I was wondering if anyone had ever heard of this manga:

http://en.wikipedia.org/wiki/Bobobo-bo_Bo-bobo

My roommate mentioned it to me yesterday.  I always make fun of him for having such lush, thick hair.  Always having to brush it, shampoo it, etc.  What a burden, such a bother..  I don't really read manga, but he thought I might be interested in this one.

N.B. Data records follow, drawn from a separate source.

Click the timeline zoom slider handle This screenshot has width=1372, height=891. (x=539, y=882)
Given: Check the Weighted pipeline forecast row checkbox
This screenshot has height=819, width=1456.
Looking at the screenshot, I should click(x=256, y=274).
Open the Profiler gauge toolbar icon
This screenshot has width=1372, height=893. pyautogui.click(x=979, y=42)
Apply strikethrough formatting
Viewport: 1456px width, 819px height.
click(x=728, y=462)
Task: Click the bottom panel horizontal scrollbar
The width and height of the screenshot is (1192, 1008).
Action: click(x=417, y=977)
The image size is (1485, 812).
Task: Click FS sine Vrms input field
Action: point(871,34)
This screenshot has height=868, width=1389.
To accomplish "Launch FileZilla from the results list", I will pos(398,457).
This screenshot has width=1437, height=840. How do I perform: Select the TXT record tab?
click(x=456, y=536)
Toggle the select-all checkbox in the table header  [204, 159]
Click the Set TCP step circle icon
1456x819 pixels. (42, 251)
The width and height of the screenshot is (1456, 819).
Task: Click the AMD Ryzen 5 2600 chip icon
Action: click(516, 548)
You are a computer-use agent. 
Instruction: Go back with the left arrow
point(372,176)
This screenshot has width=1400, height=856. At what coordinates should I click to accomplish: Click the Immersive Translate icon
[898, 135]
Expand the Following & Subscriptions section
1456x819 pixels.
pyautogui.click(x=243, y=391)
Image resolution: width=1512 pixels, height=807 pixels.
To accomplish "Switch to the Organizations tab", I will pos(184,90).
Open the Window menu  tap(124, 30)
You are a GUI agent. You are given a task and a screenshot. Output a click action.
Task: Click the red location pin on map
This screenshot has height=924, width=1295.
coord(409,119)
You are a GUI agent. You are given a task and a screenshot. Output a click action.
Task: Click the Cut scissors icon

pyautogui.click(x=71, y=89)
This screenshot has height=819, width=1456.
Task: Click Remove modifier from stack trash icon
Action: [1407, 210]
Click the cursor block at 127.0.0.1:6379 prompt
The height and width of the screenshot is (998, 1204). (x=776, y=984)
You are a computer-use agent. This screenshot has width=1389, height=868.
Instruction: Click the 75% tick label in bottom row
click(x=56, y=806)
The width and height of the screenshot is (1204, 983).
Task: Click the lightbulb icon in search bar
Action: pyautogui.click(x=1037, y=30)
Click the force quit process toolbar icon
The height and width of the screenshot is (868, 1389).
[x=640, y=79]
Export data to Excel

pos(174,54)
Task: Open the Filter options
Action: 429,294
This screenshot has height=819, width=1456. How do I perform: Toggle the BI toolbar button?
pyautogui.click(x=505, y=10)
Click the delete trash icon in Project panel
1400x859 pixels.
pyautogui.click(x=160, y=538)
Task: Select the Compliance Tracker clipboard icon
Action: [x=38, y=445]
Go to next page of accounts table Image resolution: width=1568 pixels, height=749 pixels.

Excerpt from the plot discription:




> In the year 3001.5, the entire world is under the tyrannical rule of the Maruhage Empire, and their ruler, Tsuru Tsurulina IV (Bald the 4th). His Hair Hunt troop captures innocent bystanders' hair, leaving the people bald and their villages in ruins.

----------


## fitness-man

> In the year 3001.5


 if baldness isnt cured by then....there is no hope for humanity

 :Big Grin:

----------


## Davey Jones

> if baldness isnt cured by then....there is no hope for humanity


 Well, I hope it's either cured or a free pass into the tyrannical ruling class.  I'll accept either hair or absolute power, but nothing less than either.

----------


## sausage



----------


## Davey Jones

> They are all NW6?


 I would have to assume.  It'd be hardly respectable for them to have any hair on top at all.  What kind of ruler would they be with a bunch of nasty hair up there?

----------